> [Selected extract]:
- Born: Grace A. Wang c. 1969

Academic background
- Education: University of California, Berkeley (BS); University of Minnesota (MS, PhD);

Academic work
- Discipline: Environmental policy; forestry; natural resources; sustainability;
- Institutions: Pennsylvania State University; Western Washington University;

= Grace Wang (sustainability scholar) =

American sustainability scholar (born c. 1969)

Grace A. Wang (born c. 1969) is an American sustainability scholar and professor at Western Washington University. At the university, she is a professor in the Department of Urban and Environmental Planning and Policy and director of the Sustainability Engagement Institute. Wang is best known for her publications on public lands and natural resource management, and for her advocacy of sustainability in higher education curricula and operations.

== Early life and education ==
Grace Wang was born in circa 1969, and is of Taiwanese descent. She grew up in the Seattle area of Washington state, and was drawn to natural resource conservation through her time spent camping and fishing with family. She attended the University of California, Berkeley, from which she received a B.S. degree in the political economy of natural resources. She then attended the University of Minnesota, where she attained M.S. and Ph.D. degrees in forestry.

Her graduate research at the University of Minnesota, advised by Dorothy H. Anderson, focused on cultural resource and heritage management within the U.S. Forest Service and their links to ecosystems, culminating in a case study at Mount Hood in Oregon. This work was presented at the International Association for Society and Natural Resources conference and in the society's journal.

> [The problem]:
Answer these questions from the Grace Wang biography:
1. Which institute does Wang direct at Western Washington University?
2. Where did she grow up?
3. Who advised her graduate research at the University of Minnesota?

> [Supplied information]:
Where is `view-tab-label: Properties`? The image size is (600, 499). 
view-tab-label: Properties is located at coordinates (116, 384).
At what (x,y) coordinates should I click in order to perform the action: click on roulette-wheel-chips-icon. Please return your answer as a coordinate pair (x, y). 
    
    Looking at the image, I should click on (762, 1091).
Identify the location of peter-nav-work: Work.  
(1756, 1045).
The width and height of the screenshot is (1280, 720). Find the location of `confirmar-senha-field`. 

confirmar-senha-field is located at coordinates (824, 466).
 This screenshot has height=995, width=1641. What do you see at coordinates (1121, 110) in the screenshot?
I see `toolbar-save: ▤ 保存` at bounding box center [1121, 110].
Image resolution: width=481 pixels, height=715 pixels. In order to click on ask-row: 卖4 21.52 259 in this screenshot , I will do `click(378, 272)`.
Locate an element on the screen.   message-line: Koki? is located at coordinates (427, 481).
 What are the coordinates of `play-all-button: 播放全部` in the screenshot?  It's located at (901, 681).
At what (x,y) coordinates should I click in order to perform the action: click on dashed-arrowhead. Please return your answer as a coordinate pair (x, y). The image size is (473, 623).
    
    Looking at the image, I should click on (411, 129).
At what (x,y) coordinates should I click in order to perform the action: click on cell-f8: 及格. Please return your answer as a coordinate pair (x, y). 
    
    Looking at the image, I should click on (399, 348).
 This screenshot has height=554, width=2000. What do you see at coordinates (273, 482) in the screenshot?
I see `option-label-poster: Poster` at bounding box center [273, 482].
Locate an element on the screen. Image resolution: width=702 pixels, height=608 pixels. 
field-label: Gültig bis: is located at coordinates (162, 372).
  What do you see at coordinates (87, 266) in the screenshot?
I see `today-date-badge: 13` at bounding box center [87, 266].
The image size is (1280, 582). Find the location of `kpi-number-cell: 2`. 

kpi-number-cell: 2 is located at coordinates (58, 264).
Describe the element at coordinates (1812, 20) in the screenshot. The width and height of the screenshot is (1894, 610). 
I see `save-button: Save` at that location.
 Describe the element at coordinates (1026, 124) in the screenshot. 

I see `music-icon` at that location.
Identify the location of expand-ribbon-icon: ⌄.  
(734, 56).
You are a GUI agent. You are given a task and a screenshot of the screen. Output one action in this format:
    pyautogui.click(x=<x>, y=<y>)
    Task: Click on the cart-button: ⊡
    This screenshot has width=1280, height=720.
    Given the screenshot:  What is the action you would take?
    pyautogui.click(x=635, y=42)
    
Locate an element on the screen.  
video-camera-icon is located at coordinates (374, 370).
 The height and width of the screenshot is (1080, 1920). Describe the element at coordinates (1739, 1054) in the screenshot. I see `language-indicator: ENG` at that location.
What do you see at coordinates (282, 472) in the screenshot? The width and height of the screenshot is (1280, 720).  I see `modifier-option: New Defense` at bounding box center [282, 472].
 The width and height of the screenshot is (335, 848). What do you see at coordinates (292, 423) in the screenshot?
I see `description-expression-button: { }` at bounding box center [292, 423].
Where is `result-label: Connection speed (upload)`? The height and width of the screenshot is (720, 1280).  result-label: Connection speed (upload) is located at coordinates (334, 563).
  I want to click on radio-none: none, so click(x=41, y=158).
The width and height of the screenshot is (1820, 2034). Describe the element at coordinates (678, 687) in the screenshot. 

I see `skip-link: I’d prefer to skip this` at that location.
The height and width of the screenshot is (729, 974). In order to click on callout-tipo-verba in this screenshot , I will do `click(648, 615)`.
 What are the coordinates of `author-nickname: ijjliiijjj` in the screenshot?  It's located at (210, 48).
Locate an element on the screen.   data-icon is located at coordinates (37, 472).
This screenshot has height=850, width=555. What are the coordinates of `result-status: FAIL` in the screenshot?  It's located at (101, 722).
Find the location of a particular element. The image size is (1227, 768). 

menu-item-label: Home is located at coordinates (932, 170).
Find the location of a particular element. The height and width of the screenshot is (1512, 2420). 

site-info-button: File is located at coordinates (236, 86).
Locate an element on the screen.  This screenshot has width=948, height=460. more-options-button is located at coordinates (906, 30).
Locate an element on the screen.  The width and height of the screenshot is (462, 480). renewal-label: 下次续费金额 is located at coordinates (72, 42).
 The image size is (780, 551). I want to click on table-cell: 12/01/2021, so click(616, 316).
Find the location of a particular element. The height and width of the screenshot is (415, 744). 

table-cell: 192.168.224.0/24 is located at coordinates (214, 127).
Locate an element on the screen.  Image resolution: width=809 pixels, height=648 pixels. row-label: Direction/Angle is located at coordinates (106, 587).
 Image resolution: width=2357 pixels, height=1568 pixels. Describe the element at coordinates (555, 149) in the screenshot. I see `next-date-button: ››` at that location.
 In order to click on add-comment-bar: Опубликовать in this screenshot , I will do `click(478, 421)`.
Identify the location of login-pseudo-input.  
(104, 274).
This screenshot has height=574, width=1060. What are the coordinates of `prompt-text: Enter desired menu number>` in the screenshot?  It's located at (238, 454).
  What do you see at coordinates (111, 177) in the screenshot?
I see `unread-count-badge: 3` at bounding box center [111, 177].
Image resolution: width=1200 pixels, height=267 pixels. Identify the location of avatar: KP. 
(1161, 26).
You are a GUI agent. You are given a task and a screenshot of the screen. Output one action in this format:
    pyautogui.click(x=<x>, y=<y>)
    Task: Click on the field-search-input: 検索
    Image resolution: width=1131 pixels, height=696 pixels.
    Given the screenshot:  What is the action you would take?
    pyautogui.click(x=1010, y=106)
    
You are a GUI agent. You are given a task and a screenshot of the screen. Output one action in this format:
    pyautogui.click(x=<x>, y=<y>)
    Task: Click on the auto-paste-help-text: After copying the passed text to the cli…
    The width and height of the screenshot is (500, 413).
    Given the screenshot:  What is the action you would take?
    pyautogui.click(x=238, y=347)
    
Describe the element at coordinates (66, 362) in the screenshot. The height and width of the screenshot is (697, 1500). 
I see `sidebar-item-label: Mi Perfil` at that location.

> [Response below]:
1. The Sustainability Engagement Institute
2. The Seattle area of Washington state
3. Dorothy H. Anderson